ORDER
Vimal Gandhi, JM
1. This appeal by the assessee for the assessment year 1987-88 is directed against order of CIT(A) and in the first ground, assessee has challenged addition of Rs. 1,10,923 on account of ground rent and Rs. 19,662 on account of property tax collected from constituents as a trading receipt.
2. The facts of the case are that assessee is a builder and promoter of buildings. The assessee acquired a plot of land No. 26 at Rajendra Place, New Delhi from D.D.A. on lease through public auction held on 28-10-1977 and as per the terms mentioned in letter No. F. 23 (3)/78-IMPL dated 20-1-1978 of D.D.A. After getting the plan approved, the assessee started constructing multi-storeyed building named Pragati Tower on the plot. Subsequently and from assessment year 1978-79 onward the flats in the aforesaid building were sold to different buyers.

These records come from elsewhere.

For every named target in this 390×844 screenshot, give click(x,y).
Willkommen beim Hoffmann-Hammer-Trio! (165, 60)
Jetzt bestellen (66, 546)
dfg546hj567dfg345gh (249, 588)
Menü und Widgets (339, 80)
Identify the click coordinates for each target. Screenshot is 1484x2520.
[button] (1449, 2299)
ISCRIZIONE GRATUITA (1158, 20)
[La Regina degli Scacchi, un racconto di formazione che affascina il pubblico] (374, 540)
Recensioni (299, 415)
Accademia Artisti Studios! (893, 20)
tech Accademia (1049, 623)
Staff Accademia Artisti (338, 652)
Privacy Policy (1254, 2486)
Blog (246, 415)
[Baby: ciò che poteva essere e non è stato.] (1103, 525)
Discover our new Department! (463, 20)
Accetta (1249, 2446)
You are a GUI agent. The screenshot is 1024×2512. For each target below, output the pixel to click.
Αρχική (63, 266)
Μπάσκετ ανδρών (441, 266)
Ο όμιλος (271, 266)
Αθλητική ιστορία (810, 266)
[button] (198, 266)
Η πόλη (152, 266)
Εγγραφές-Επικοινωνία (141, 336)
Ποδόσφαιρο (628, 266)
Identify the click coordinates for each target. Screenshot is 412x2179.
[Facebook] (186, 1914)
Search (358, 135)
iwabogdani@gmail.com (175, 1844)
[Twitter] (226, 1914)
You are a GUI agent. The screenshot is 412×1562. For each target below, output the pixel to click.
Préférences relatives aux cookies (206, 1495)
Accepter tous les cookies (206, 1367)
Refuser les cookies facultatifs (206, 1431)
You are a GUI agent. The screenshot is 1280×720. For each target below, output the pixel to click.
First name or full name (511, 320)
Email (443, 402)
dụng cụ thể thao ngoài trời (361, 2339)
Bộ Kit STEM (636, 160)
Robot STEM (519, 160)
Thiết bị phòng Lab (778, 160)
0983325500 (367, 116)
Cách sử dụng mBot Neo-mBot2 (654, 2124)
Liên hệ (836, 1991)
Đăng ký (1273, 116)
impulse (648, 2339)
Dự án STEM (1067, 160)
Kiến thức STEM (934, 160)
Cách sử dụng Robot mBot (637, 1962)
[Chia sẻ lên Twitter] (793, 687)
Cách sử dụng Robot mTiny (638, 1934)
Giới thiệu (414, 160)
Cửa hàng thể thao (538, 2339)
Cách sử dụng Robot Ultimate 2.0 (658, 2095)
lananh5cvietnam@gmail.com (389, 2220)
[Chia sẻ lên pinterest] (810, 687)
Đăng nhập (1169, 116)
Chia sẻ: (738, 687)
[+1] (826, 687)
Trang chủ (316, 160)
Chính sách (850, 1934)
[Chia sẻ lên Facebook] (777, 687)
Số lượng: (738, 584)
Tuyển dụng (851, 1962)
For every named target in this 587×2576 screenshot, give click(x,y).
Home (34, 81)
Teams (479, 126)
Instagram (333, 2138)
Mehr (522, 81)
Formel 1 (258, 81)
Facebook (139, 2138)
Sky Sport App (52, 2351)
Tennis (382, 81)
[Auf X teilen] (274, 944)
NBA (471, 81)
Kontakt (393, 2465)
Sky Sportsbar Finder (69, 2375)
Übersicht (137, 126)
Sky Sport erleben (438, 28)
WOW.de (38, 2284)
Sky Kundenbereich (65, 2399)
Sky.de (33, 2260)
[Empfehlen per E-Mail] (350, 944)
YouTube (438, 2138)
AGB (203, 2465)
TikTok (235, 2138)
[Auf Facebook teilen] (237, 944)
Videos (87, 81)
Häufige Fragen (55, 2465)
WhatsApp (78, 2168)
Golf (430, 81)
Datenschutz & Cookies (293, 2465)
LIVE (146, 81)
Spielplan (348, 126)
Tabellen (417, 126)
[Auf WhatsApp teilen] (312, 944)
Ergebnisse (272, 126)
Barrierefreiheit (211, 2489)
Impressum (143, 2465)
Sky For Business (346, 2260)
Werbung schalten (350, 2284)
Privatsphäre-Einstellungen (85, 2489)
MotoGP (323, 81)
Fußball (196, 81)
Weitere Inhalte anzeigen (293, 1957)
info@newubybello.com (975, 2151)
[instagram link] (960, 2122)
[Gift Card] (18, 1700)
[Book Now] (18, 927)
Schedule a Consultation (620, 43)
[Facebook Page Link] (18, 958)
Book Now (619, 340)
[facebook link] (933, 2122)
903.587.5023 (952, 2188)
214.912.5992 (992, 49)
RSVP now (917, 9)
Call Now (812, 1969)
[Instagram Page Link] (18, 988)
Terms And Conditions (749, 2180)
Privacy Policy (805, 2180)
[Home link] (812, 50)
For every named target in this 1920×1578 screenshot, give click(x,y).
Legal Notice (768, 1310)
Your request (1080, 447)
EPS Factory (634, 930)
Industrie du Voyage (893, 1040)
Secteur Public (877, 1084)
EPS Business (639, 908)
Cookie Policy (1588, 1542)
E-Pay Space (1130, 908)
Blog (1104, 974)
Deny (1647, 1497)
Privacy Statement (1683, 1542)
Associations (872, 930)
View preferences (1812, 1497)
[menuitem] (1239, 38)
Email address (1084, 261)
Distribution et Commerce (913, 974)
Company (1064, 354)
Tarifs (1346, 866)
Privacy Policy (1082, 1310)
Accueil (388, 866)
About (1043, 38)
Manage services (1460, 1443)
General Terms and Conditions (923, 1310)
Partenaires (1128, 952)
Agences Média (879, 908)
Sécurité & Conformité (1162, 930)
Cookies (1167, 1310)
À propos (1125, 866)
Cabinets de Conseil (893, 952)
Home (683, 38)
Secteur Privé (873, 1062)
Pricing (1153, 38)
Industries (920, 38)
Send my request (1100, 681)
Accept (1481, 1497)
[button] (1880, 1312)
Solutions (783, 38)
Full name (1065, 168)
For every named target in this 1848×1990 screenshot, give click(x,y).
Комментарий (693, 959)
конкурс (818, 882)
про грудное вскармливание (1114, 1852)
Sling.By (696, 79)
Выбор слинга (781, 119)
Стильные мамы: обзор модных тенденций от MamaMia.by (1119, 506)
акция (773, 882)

3. Under the terms of lease, the assessee was liable to pay ground rent to the D.D.A. On the construction made and completed by the assessee, there was further liability to pay property tax. As per agreement with the flat owners, in the Pragati Tower, the assessee is entitled to recover ground rent and property tax. For the past several years, the assessee had been recovering ground rent and property tax from the flat owners. These two receipts were neither shown nor treated as income of the assessee. However, in the period under consideration, the Assessing Officer found that assessee collected ground rent aggregating to a sum of Rs. 1,10,923. No amount was paid to the D.D.A. Likewise assessee collected Rs. 10,622 from the flat owners towards property tax. The Assessing Officer was of the view that above receipts were of trading nature in the light of decision of Supreme Court in the cases of Chowringhee Sales Bureau P. Ltd. v. CIT [1973] 87 ITR 542 and Sinclair Murray & Co. P. Ltd. [1974] 97 ITR 615. He asked the assessee to show cause why above receipts should not be taxes as such.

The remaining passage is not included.